§ What the exercise asks:
In the material below, please retype the lines from the very first through the one with "The width and", exactly and without pictures.

----- Supplied entries -----

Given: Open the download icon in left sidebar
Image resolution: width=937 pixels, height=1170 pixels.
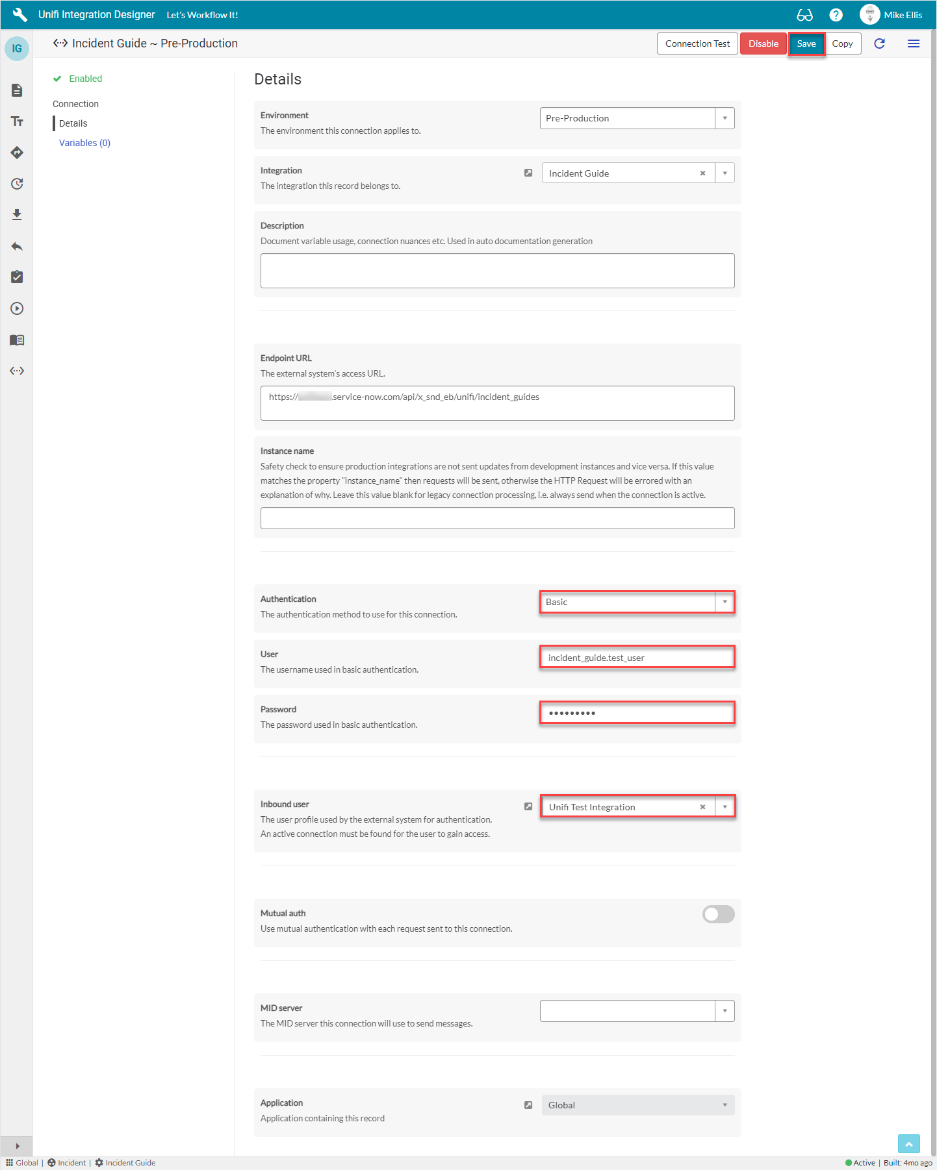Looking at the screenshot, I should 17,215.
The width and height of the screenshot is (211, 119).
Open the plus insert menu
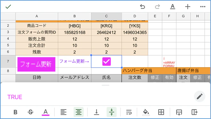tap(188, 7)
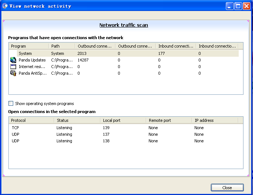The height and width of the screenshot is (195, 253).
Task: Click the Panda Updates globe icon
Action: tap(13, 60)
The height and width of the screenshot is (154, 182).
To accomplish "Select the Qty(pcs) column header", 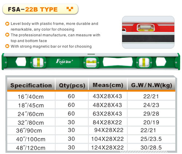I will tap(72, 85).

-----

§ Answer to this task:
Given: Open the download icon in left sidebar
Image resolution: width=937 pixels, height=1170 pixels.
Looking at the screenshot, I should 17,215.
The width and height of the screenshot is (211, 119).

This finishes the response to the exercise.